Fig. 4 shows how the long-range and short-range hydrogen bonding backbone–backbone potential transforms the original low-resolution Rosetta energy (score4) landscape assigning lower energies to closer-to-native (low-rmsd) conformations. This is shown separately for all of the proteins in each of the four fold classes: α, β, α+β, and α/β. In Fig. 4A, we show low-rmsdnat set (start from the native state) and low-score4ext set (start from an extended state) discrimination by the original low-resolution energy (score4) and by long-range hydrogen bond score (hb_lrbb). In Fig. 4B, we show a more difficult discrimination test for the low-rmsdext and low-score4ext decoys (both start from an extended state). Decoys in low-rmsdext set are less native-like than those in the low-rmsdnat set and are thus harder to distinguish from the low-score4ext decoys. In Fig. 4B, we see that the score4 energy function is unable to distinguish structures with low rmsd values. In fact, the structures with the lowest score4 energies are generally >10 Å from the native structure; there is a distinct pattern of anticorrelation with the energy becoming more favorable as the rmsd increases. A different energy term, the short-range backbone–backbone hydrogen bond energy (hb_srbb) shown on Fig. 4B Right is generally able to reverse this anticorrelation, but the energy of the low-rmsd decoys is now about the same as that of the decoys with higher rmsd. These results indicate that with efficient search methods such as HREM the discrimination power of low-resolution energy functions can be improved. A promising methodology to improve the discrimination power further is to use efficient methods like HREM to locate decoys that are energy minima; this is then followed by optimization of the energy function against these decoys. This paradigm, pioneered in 1996 (19–20), proved important in the formulation of Rosetta (1) and will likely be as important for future improvement of methods for structure prediction.
Fig. 4.
Discrimination between native-like and nonnative-like conformations. (A) Comparing the ability of the low-resolution Rosetta scoring function (score4) and the long-range hydrogen-bonding backbone–backbone potential (hb_lrbb) to discriminate between native-like low-rmsdnat (starting from the native state) and nonnative low-score4ext (starting from an extended state) conformations. Colors used for each fold class are as follows: all-α, bright and dark red; all-β, bright and dark green; α/β, bright and dark orange; and α+β, bright and dark purple. The darker color is always used for the near-native decoys (low rmsd). Note how the hb_lrbb score is better at discrimination than score4 is. (B) Comparing the discrimination ability of the low-resolution Rosetta scoring function (score4) and the short-range hydrogen-bonding backbone–backbone potential (hb_srbb) to discriminate between native-like low-rmsdext and nonnative low-score4ext conformations (both starting from an extended state).

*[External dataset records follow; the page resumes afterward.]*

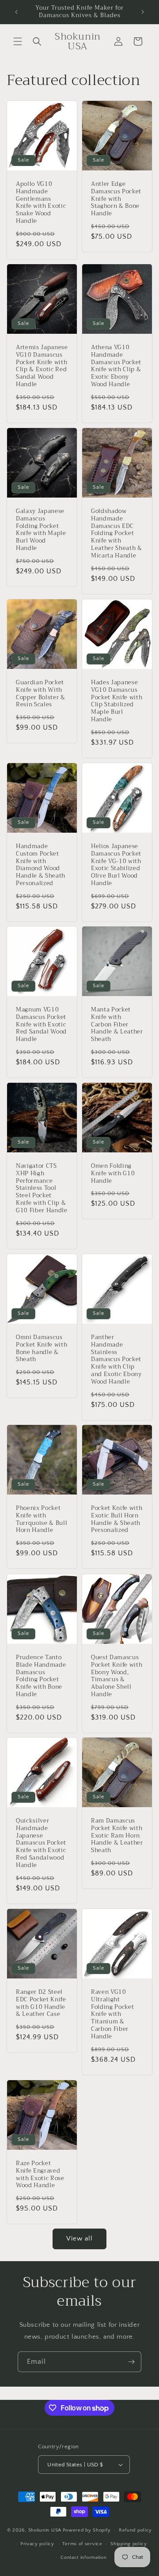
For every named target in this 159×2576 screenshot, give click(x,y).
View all (79, 2238)
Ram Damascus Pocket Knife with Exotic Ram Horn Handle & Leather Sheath (117, 1835)
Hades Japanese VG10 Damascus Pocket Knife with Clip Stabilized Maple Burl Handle (116, 701)
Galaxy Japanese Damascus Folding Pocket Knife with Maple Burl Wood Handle (41, 530)
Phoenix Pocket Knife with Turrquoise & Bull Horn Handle (41, 1519)
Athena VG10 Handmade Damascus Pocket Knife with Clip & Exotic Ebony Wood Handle (116, 366)
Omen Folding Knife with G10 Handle (113, 1174)
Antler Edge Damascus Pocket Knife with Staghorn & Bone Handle (116, 199)
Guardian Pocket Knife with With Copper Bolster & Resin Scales (40, 694)
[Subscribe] (131, 2361)
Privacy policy (37, 2543)
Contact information (83, 2557)
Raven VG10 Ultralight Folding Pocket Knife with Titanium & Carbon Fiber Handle (112, 2015)
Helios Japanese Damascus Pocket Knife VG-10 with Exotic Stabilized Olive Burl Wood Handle (116, 865)
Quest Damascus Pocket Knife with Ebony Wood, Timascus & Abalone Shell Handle (116, 1676)
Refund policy (135, 2530)
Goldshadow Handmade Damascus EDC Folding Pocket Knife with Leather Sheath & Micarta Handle (116, 534)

The hb_srbb score generally raises the energy of the nonnative-like conformations (low-score4ext, high rmsd) relative to the near-native conformations (low-rmsdext); this makes the lower edge of the distribution slope toward rather than away from the native state.

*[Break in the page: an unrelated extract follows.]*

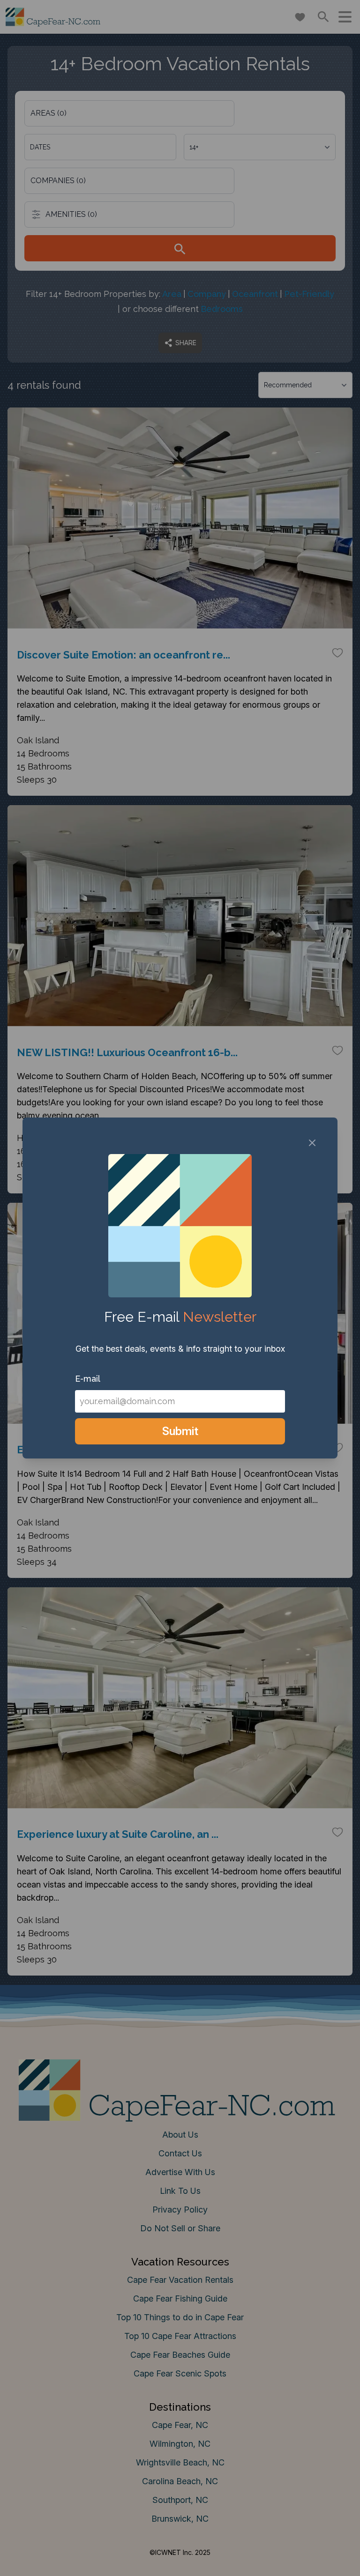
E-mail (87, 1379)
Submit (180, 1431)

An orientation-dependent hydrogen-bonding energy term was first added to Rosetta energy force field to enhance discrimination between native-like and nonnative conformations just before and during full-atom refinement (21). This energy is a linear combination of four terms that are parameterized by using a set of high-resolution protein crystal structures: (i) distance-dependent energy term derived from the distribution of distances between the hydrogen and acceptor atoms (distances range from 1.4 to 2.6 Å), (ii) angular energy measuring angle at the hydrogen atom, (iii) angular energy measuring angle at the acceptor atom, and (iv) dihedral angle term corresponding to rotation around the acceptor–acceptor base bond in the case of an sp2 hybridized acceptor (21). It has also been shown that this knowledge-based hydrogen-bonding potential in Rosetta is consistent with the quantum mechanical calculations unlike molecular mechanics force fields, including CHARM27, OPLS-AA, and MM3–2000 (22). Recently a modified version of Rosetta's hydrogen bonding potential was successfully used for protein structure refinement of homology models (23). That study showed that the modified Rosetta's hydrogen bonding potential in combination with two other statistical potentials can discriminate near-native models (obtained by using temperature replica exchange molecular dynamics) with an accuracy comparable to Rosetta's full-atom score (23). In our work, we show that backbone–backbone hydrogen-bonding energy terms significantly enhance discrimination of near-native and misfolded native-like states for ab initio protocol.
Conclusion
In this work we have shown that development of search methods that more efficiently sample local minima is important for two reasons: (i) better protein structure prediction and (ii) better optimization of the energy function. We have found that Hamiltonian Replica Exchange Monte Carlo method is the most promising search method for de novo protein structure prediction with low-resolution force fields; it outperforms Temperature Replica Exchange Monte Carlo and the original Rosetta Monte Carlo method. A better set of local minima provides a more challenging decoy set against which the energy function can be optimized. Thus, our results reveal some of the deficiencies of the existing energy terms in Rosetta, including the presence of false local minima and a general flatness of the energy landscape near the native states. Only through better understanding of these deficiencies, as revealed by our very powerful search method, will we be able to develop better energy functions and representations.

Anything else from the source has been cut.